Anatel avaliza avanço ilegal e predatório das teles estrangeiras sobre a telefonia e a TV

Após afunilarem o controle da telefonia fixa, móvel e internet nas mãos de poucos conglomerados, resultando em ganhos bilionários de quase R$ 120 bilhões anuais, as empresas de telefonia (em sua maioria estrangeiras) avançam ferozmente para tentar açambarcar o conjunto das comunicações do país, ameaçando os interesses nacionais e a mobilização da sociedade em busca da democratização da mídia. O principal alvo de tais grupos é o segmento de TV a cabo e a sua fome insaciável não livra as TVs abertas.

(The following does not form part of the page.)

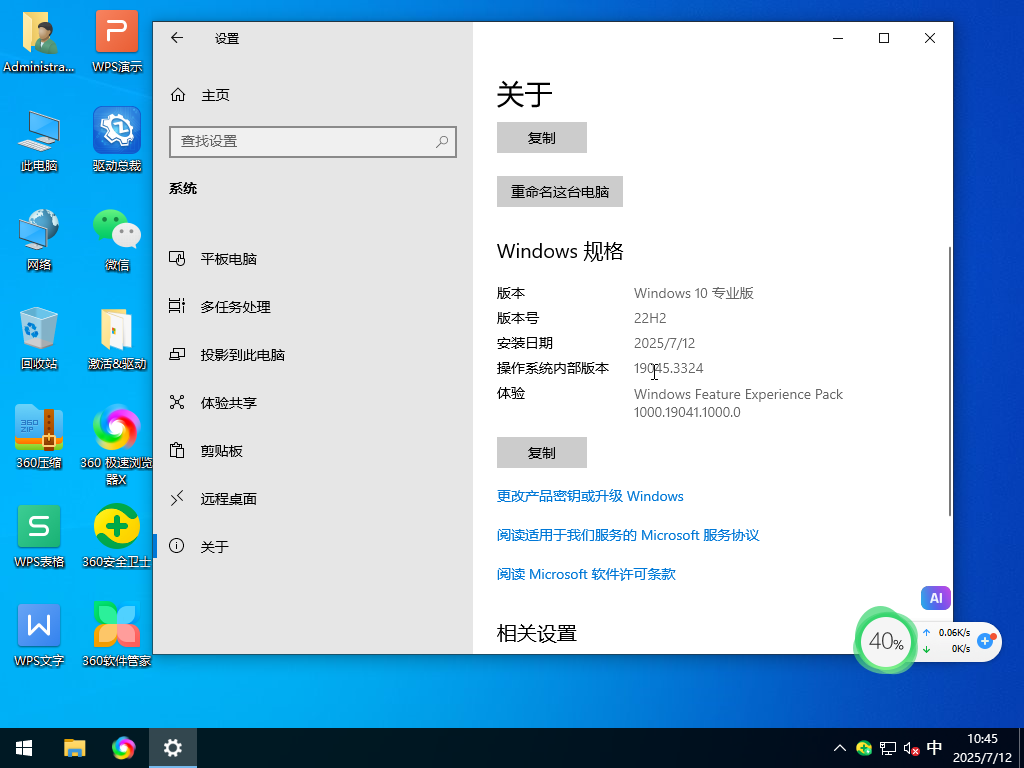Screen dimensions: 1024x768
Task: Focus the 查找设置 search field
Action: pos(312,141)
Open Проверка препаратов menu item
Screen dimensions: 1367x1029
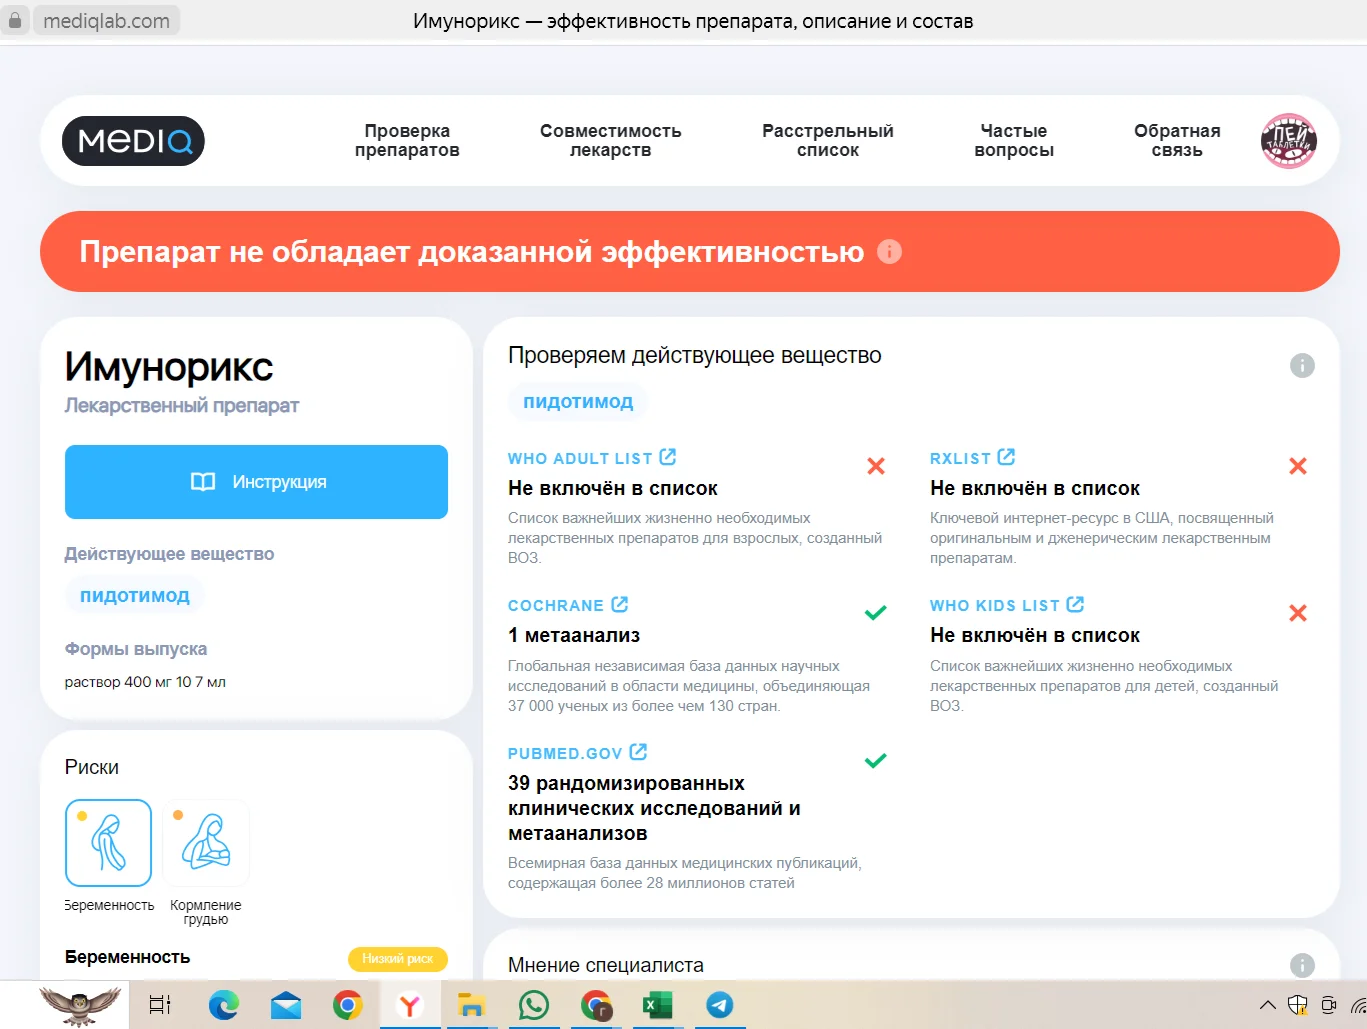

Para tanto, não medem esforços. Criam mecanismos ilegais para burlar a lei, utilizam laranjas e ainda contam com a cumplicidade da Anatel. Mas, a sua principal arma é o seu poderio financeiro, que chega a ser quase 10 vezes maior do que das TVs pagas e abertas juntas, como mostram os levantamentos da associação Telebrasil e do Ministério das Comunicações, apontando que o setor de telefonia faturou R$ 119,8 bilhões no ano passado, contra um ganho de R$ 5,5 bilhões da TV paga e R$ 10,3 bilhões da TV aberta.

O avanço das teles sobre a TV a cabo e TV aberta só esbarra na resistência de setores organizados da sociedade, que buscam defender a soberania nacional, e na legislação brasileira, que impede que grupos estrangeiros detenham mais de 30% do capital total (no caso de empresas de comunicação, TV, rádios, jornais, revistas) ou controlem mais de 49% das ações com direito a voto em empresas de TV a cabo. Existe ainda a proibição para que uma empresa de telefonia fixa possua uma empresa de TV a cabo na mesma área.

No entanto, tais leis não estão sendo respeitadas. Um dos exemplos foi a venda da TVA pelo grupo "Abril" para a espanhola Telefónica. De acordo com o voto do conselheiro da Anatel, Plínio Aguiar, a transação de quase R$ 1 bilhão tem mecanismos que transformam o grupo Abril em laranja da espanhola, fazendo com que uma empresa de telefonia burle duas leis numa só tacada, isto é, que uma estrangeira controle uma operadora de TV a cabo e ainda na mesma área que detém a concessão de telefonia fixa.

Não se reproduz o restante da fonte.